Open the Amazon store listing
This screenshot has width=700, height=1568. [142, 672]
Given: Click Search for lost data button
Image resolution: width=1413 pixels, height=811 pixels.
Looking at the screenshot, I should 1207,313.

-=-=-

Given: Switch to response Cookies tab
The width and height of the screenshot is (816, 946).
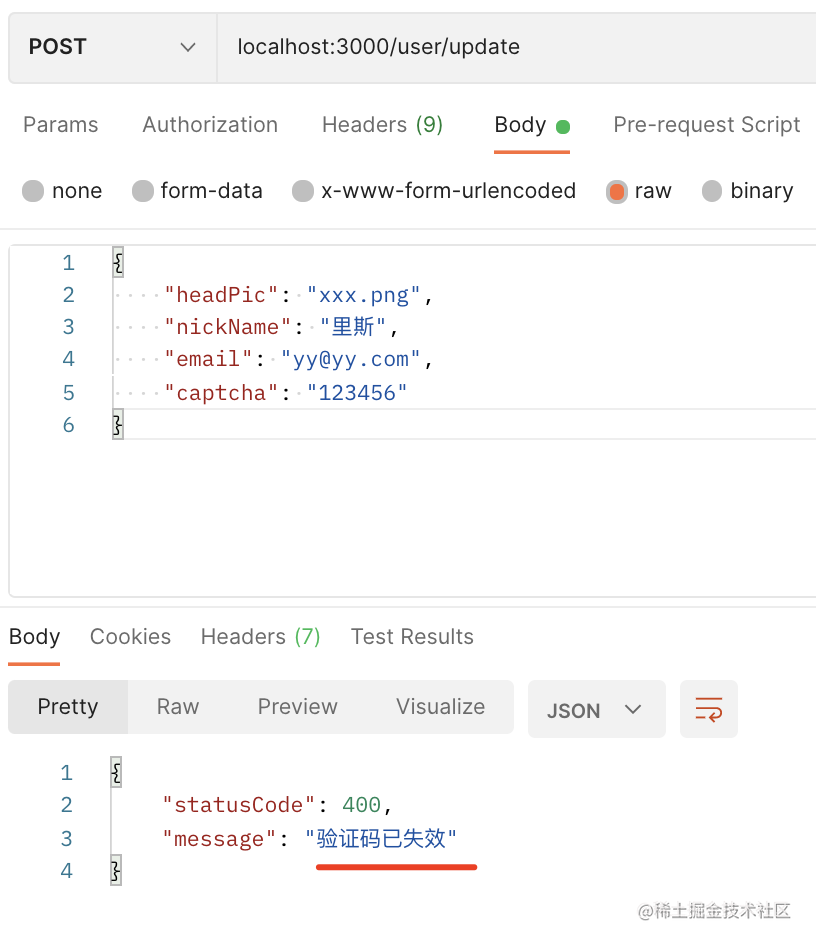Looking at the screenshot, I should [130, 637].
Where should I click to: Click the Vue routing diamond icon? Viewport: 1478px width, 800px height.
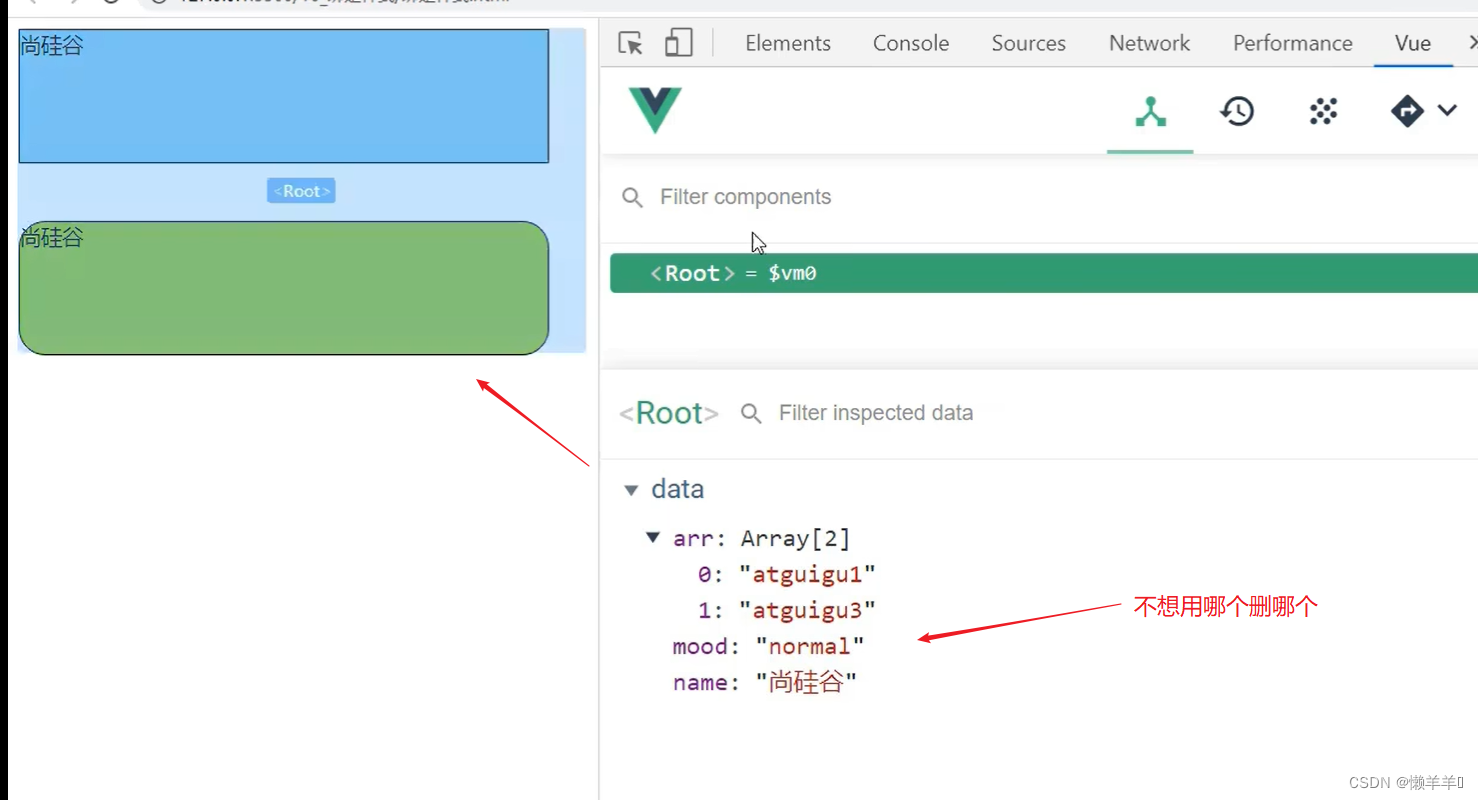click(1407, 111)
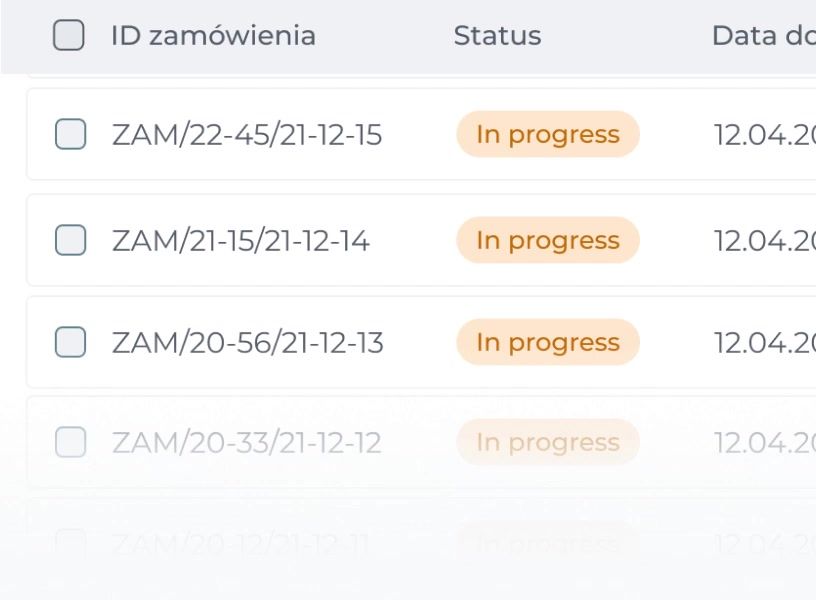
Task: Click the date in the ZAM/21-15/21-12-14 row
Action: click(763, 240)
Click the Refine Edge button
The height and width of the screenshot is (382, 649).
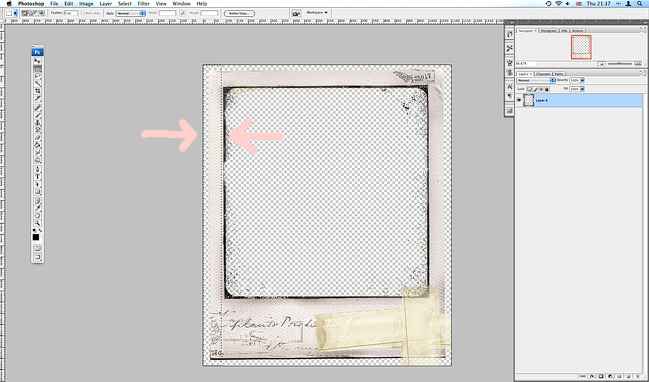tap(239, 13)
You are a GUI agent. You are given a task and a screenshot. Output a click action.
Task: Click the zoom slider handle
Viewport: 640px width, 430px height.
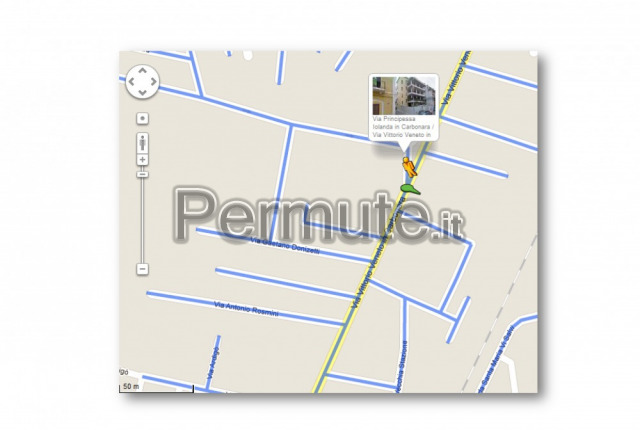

-=-=-

#### [REQUEST]
Copy the data word for word, starting with the line that contains "Open the Amazon store listing" and going on through the line that contains "Looking at the screenshot, I should 1207,313.", including both of those lines.

#### [THE REPLY]
Open the Amazon store listing
This screenshot has width=700, height=1568. [142, 672]
Given: Click Search for lost data button
Image resolution: width=1413 pixels, height=811 pixels.
Looking at the screenshot, I should 1207,313.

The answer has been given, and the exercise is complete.